Stored data
========================================

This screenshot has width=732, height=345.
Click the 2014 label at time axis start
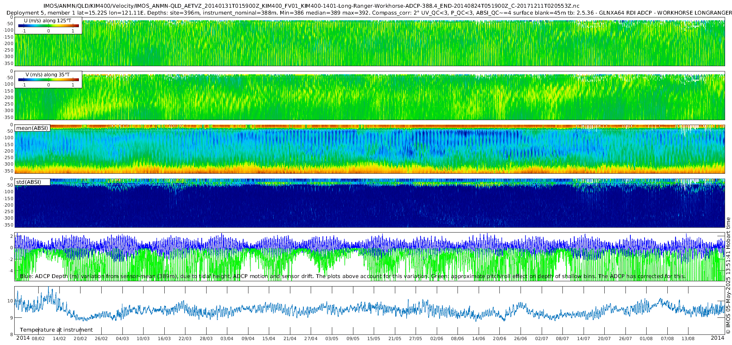23,338
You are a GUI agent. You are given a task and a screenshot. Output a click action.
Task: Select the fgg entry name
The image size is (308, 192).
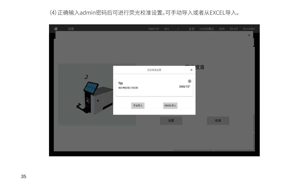point(121,83)
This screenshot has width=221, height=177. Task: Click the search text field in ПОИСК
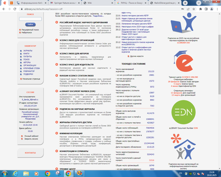30,19
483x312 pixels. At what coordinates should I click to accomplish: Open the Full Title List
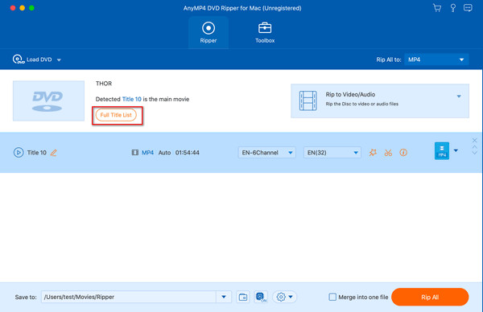coord(116,115)
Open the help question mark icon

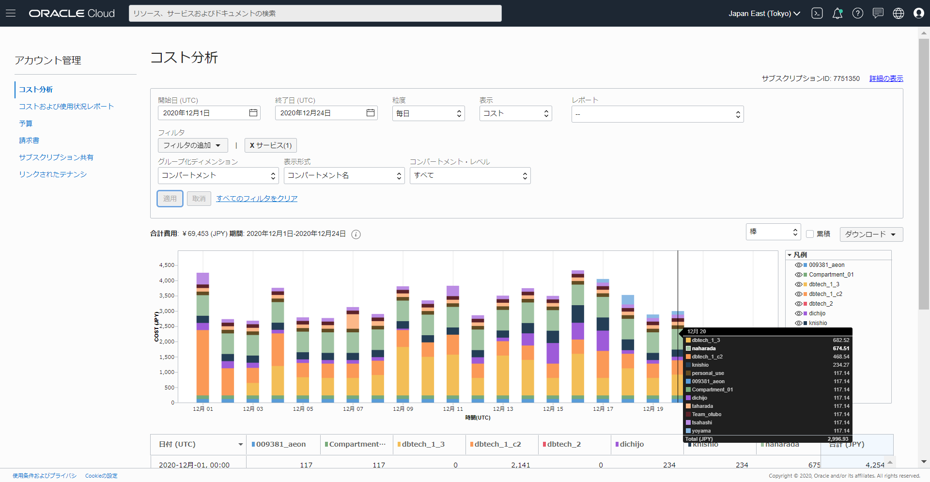pos(858,13)
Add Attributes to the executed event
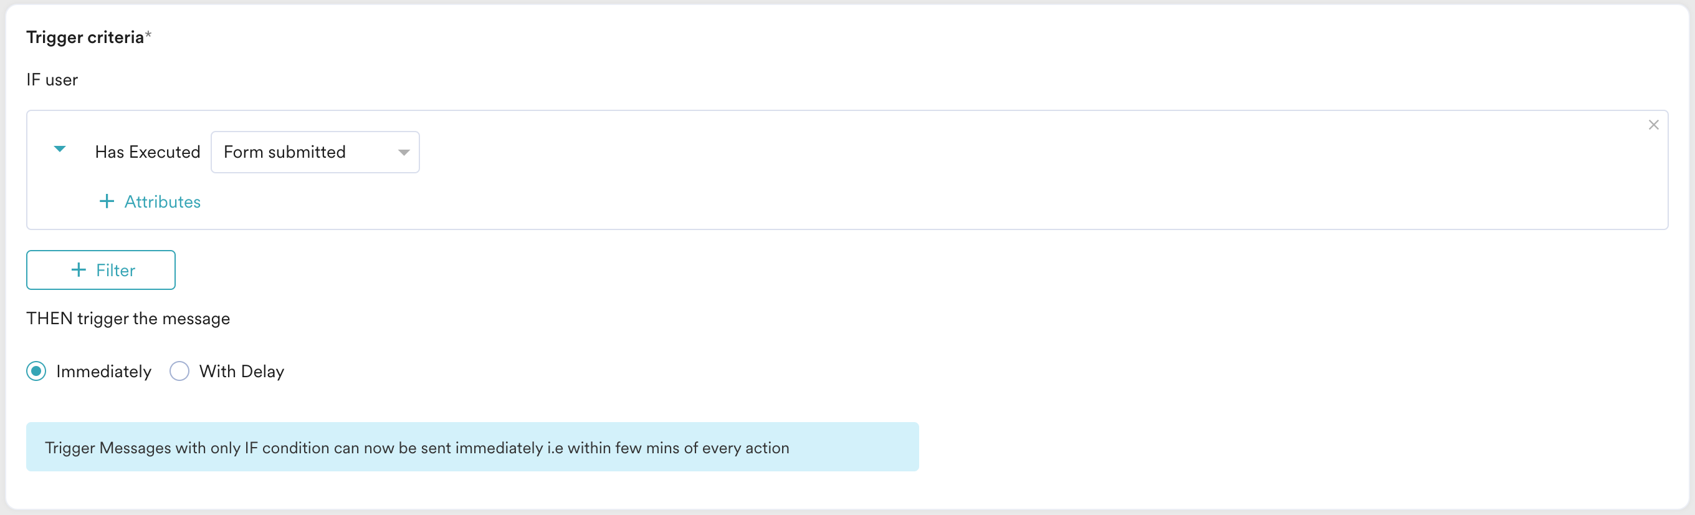This screenshot has height=515, width=1695. click(x=150, y=202)
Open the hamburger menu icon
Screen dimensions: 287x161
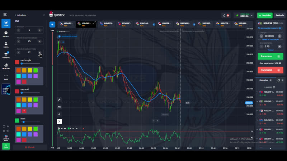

========================================

Output the line that contains "Open the help question mark icon" and every line after it to the end of the records, word for word, leaving out the pictures.

Written answer:
Open the help question mark icon

pos(858,13)
Add Attributes to the executed event
This screenshot has height=515, width=1695. click(x=150, y=202)
Open the hamburger menu icon
Screen dimensions: 287x161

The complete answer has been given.